Oil erases weekly gain

Friday, 8 October 2010 21:04 -     - {{hitsCtrl.values.hits}}

Singapore-SINGAPORE (Reuters) - Oil was steady on Friday, having erased gains for the week, on speculation the U.S. jobs market may have emerged from a soft patch, putting into question the urgency of further monetary stimulus.

U.S. crude for November shed 3 cents to $81.64 at 0636 GMT (2:36 a.m. EDT), rebounding from a drop of as much as 0.7 percent to $81.15 as the dollar erased gains. Oil fell 1.9 percent on Thursday, when it touched $84.43, the highest since May 4. The front-month contract is little changed from last week’s close.

ICE Brent for November added 8 cents to $83.51.

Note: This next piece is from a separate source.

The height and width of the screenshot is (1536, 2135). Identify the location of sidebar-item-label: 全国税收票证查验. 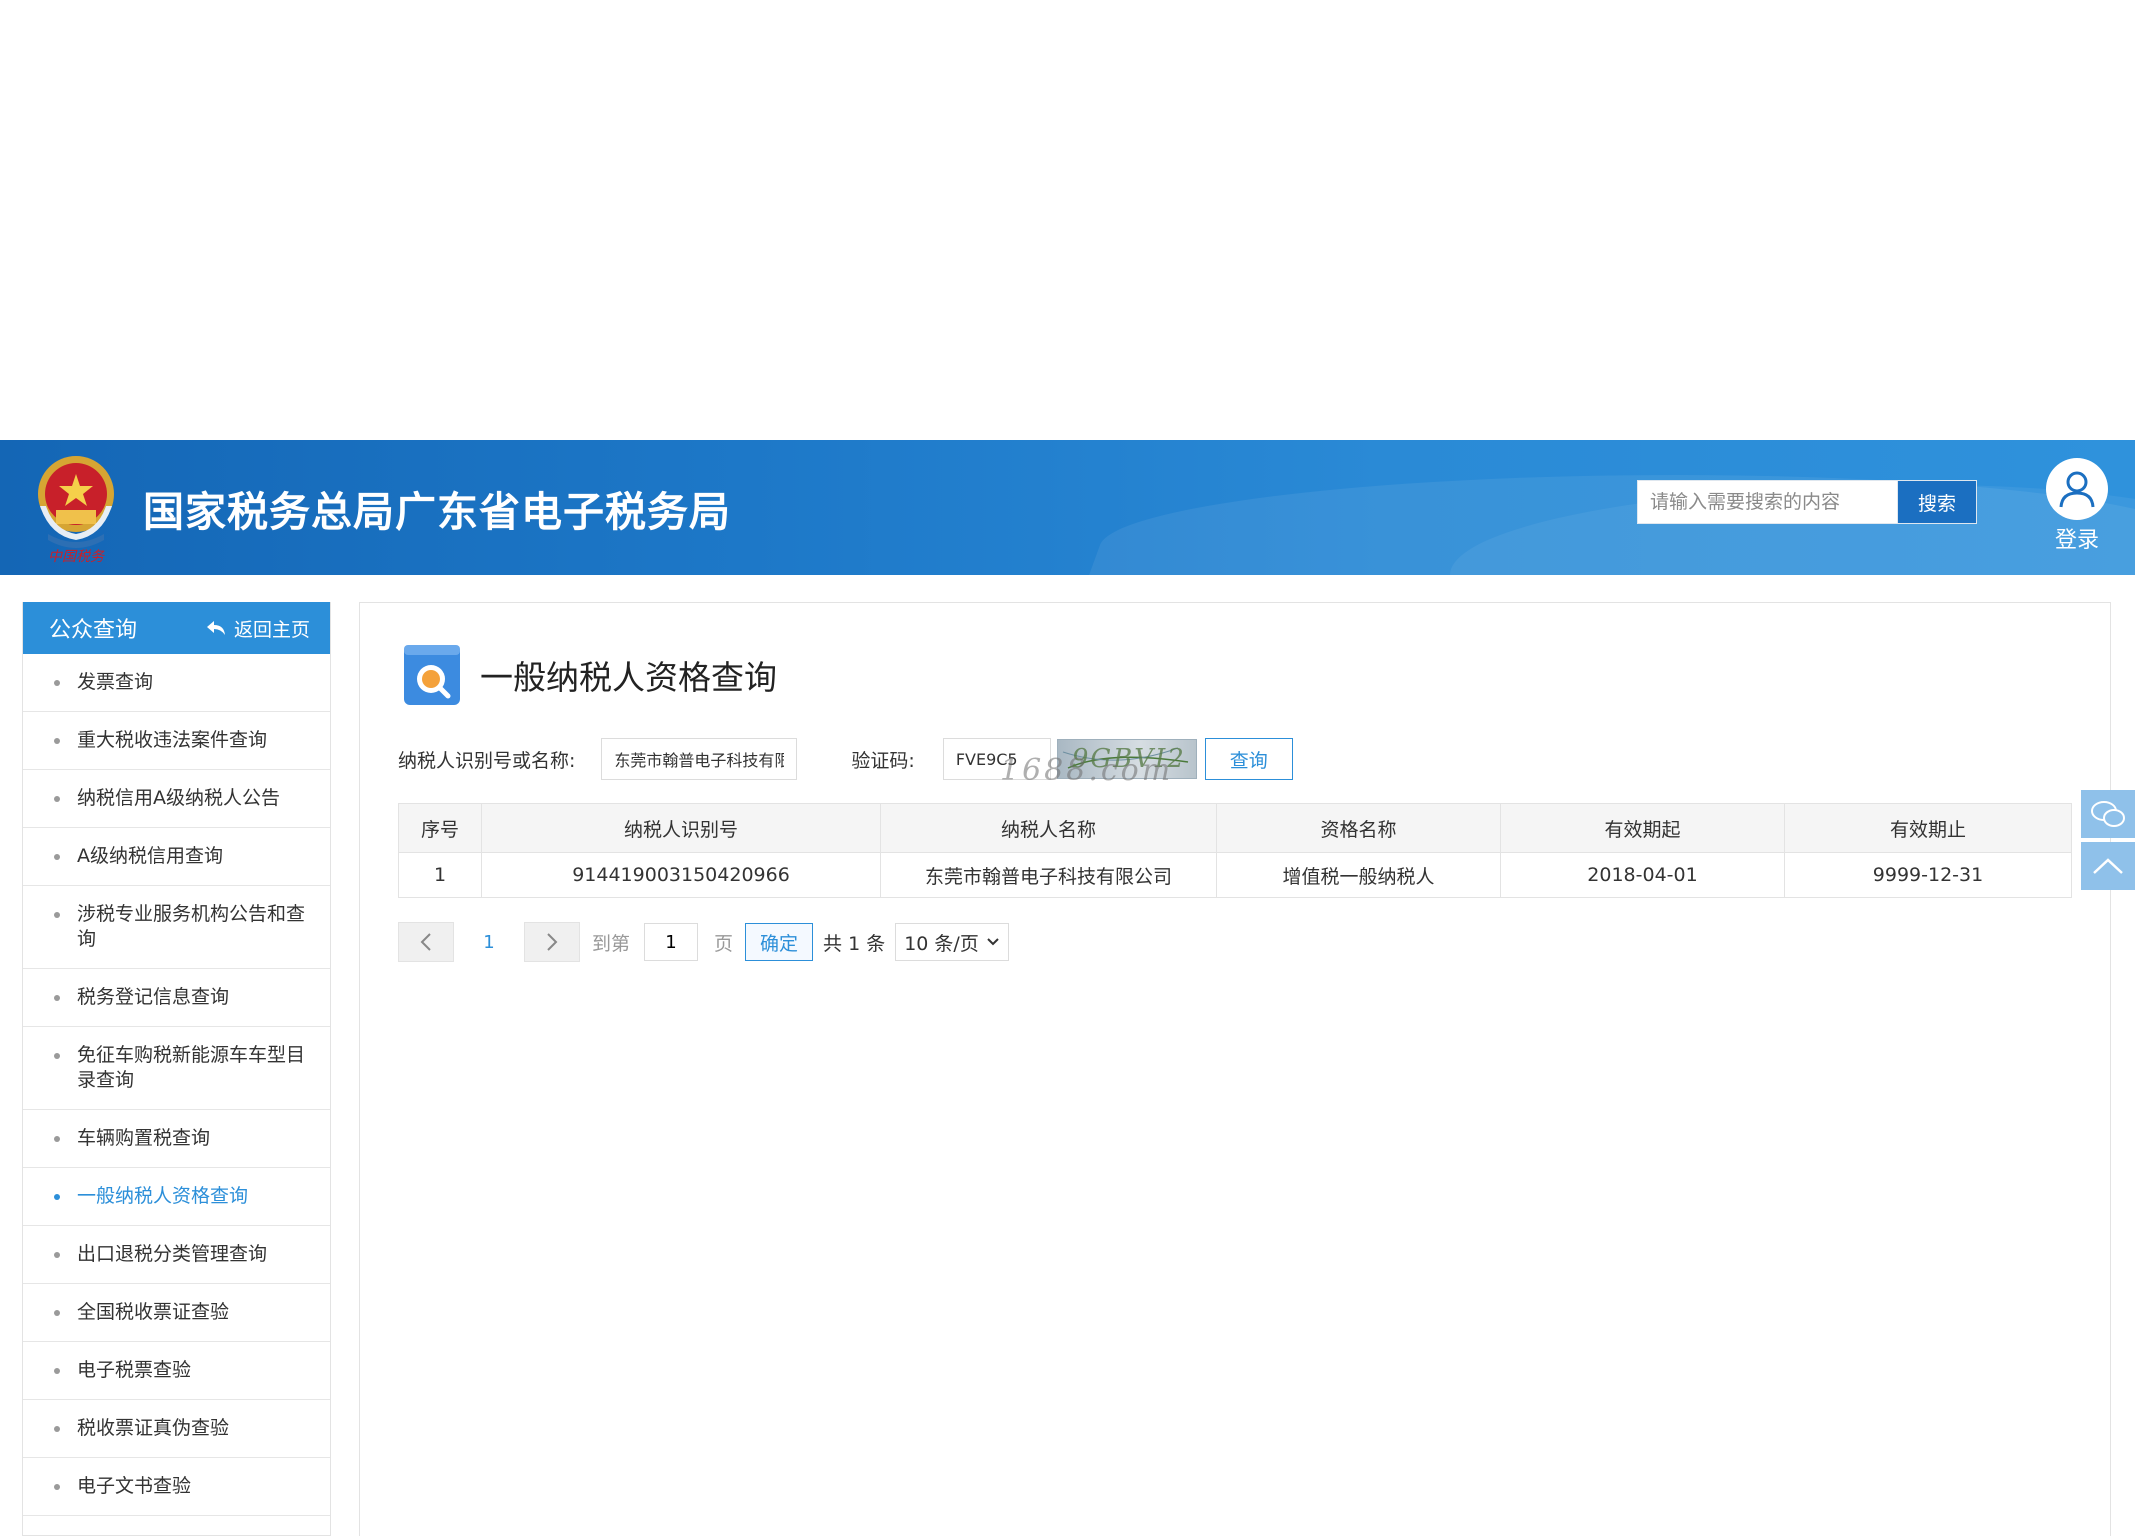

“The dollar is the key short-term factor and the reinstatement of the linkage with the dollar will stay for a while yet,” JP Morgan oil analysts led by Lawrence Eagles said, referring to the inverse relation between the U.S. currency and oil, which becomes dearer to most as the greenback strengthens.

New U.S. claims for jobless benefits hit a near three-month low last week, a report showed on Thursday, suggesting some let up in labor market distress ahead of a monthly report due later on Friday that is expected to show non-farm payrolls were unchanged in September.

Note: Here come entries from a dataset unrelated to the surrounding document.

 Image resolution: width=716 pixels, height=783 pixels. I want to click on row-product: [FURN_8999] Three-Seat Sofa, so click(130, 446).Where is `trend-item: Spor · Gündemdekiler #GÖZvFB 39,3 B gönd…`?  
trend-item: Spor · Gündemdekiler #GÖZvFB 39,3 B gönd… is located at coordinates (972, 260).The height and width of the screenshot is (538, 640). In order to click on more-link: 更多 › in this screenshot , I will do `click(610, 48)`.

U.S. non-farm payrolls data is due at 1230 GMT on Friday.

There is a risk that employment declined after an independent report on Wednesday showed private employers unexpectedly cut jobs by 39,000 in September.

Investors have this week braced for the Federal Reserve to start pumping more money into the U.S. economy next month to boost growth, after the Bank of Japan on Tuesday surprised markets with an interest rate cut.

“Spot oil prices are likely to continue to rise through the start of winter,” according to JP Morgan.

Expectations for an expansionary monetary policy have driven the euro up 6 percent since August and also pushed the greenback to a record low against the Swiss franc and a 15-year low against the yen. The dollar weakened 0.2 percent against a basket of currencies on Friday. .DXY

Japan indicated on Friday that it would continue to intervene in foreign exchange markets when deemed necessary, on the eve of a Group of Seven meeting where tensions over competitive currency devaluation will be at the top of the agenda.


The Organization of the Petroleum Countries (OPEC) meets in Vienna next week for the first time in seven months, during which prices have mostly stayed within the $70-$80 range the group favors, despite persistent oversupply especially in top oil consumer the United States.

Robust prices might induce OPEC to pump more, helping to calm a rising market and limit damage to a fragile economy, but it is unlikely to agree a formal change in output.

“An important question to be asked is whether inventories will tighten markedly as OPEC adopts policies to reduce the stock overhang, or whether prices will move higher to choke off demand and create inventory in the process,” JP Morgan said.

Workers at a French refinery joined a strike at a key oil port for only for a few hours on Thursday and said they would resume protests next week as part of a nationwide day of wrath over pension reforms.

Investors took profits on Asian equities and gold while also buying back some U.S. dollars on Friday, squaring up before the latest U.S. employment report and potentially contentious international meetings about currencies.